Rays manager Kevin Cash said he thought the league handled the situation properly:

“We’ve seen enough of the details that it was a pretty extensive search and committee that they put together to find the information out, and I think it’s best in our interest to kind of move past it now and get ready for the 2020 season."

Snell game

Tampa Bay Rays pitcher Blake Snell talks with reporters on the field during a player workout at Tropicana Field on Friday. [ DIRK SHADD | Tampa Bay Times ]

Snell left his Seattle-area home to come to Florida several weeks earlier than usual to get to work after a disappointing 2019 that saw him sidelined twice by injury, then limited during the postseason.

“He’s pretty focused on turning the page on 2019 as it relates to the injury or anything else," pitching coach Kyle Snyder said. “He’s about as driven as I’ve seen him, which says a lot."

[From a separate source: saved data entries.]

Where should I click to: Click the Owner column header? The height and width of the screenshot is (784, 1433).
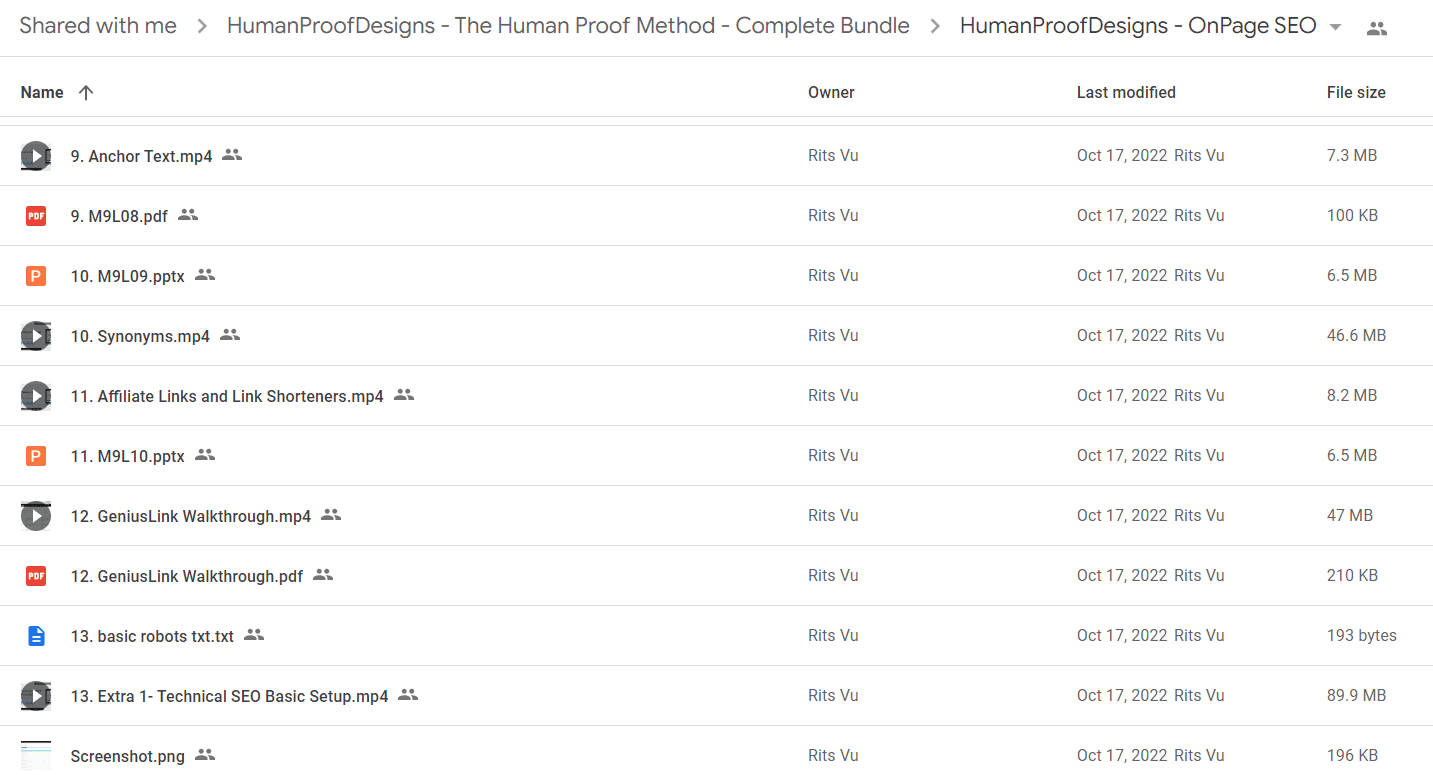(831, 92)
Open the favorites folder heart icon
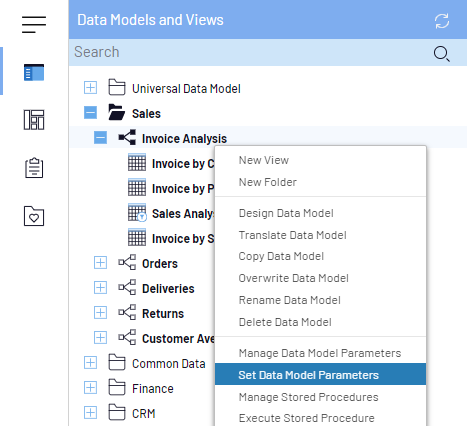Screen dimensions: 467x426 click(x=34, y=216)
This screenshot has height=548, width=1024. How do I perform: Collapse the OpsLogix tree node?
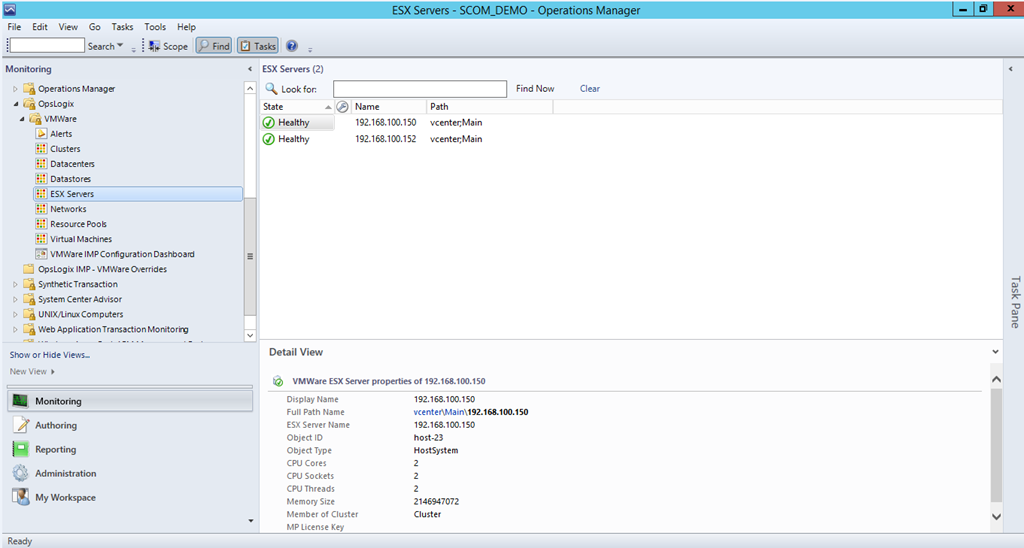tap(15, 104)
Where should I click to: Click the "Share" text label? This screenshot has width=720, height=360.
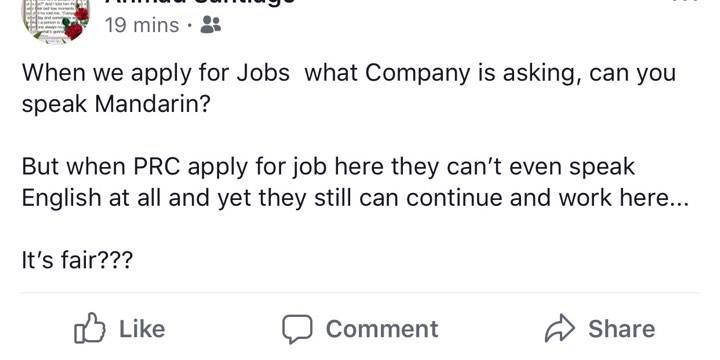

Cash noted that Snell had put on muscle and looked good. Snell said he felt healthy and ready to go, but stopped there: “You could say I’m stronger, I like that. But muscular? Not me."

Miscellany

Cash said the Rays had been talking for years about Jose Martinez, whom they acquired recently from St. Louis: “He can hit. He can flat out hit. And you’re going to welcome that presence, that bat, in any lineup." … Prospect Brent Honeywell, who has missed the past two seasons due to two serious elbow injuries, has resumed playing catch and is confident he will make it to the majors sometime this season. … Lefty Ryan Yarbrough said he heads to spring training hoping to win a full-time spot in the rotation rather than pitch primarily behind an opener.